• PROBLEM TO WORK ON: Quote exactly the lines spanning from the top of the data below to the line that contains "The width and height of the screenshot is (1551, 784).", including both.

• RECORDS PROVIDED:
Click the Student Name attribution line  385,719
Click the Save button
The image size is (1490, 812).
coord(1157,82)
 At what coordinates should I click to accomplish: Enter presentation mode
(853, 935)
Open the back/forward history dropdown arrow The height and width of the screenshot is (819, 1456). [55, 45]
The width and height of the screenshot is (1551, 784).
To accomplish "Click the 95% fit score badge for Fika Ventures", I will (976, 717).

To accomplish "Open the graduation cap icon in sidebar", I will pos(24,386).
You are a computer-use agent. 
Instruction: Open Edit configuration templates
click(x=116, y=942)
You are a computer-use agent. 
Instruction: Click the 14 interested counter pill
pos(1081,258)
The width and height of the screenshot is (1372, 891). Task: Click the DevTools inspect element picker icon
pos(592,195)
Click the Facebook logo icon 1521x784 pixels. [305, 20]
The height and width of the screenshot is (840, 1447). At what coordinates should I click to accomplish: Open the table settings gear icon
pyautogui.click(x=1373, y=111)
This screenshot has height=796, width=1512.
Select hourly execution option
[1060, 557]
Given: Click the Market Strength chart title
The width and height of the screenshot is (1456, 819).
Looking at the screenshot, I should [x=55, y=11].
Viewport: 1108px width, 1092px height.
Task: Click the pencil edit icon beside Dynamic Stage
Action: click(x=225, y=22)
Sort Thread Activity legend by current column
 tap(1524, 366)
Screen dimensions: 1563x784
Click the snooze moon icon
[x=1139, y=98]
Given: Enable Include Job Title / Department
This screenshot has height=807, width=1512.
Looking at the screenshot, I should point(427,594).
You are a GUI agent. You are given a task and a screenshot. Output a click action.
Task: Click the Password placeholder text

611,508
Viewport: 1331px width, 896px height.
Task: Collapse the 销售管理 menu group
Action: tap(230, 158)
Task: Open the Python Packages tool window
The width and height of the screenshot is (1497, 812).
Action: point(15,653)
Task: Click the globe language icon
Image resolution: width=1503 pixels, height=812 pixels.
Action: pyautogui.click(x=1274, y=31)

• PROBLEM SOLUTION:
Click the Student Name attribution line  385,719
Click the Save button
The image size is (1490, 812).
coord(1157,82)
 At what coordinates should I click to accomplish: Enter presentation mode
(853, 935)
Open the back/forward history dropdown arrow The height and width of the screenshot is (819, 1456). [55, 45]
The width and height of the screenshot is (1551, 784).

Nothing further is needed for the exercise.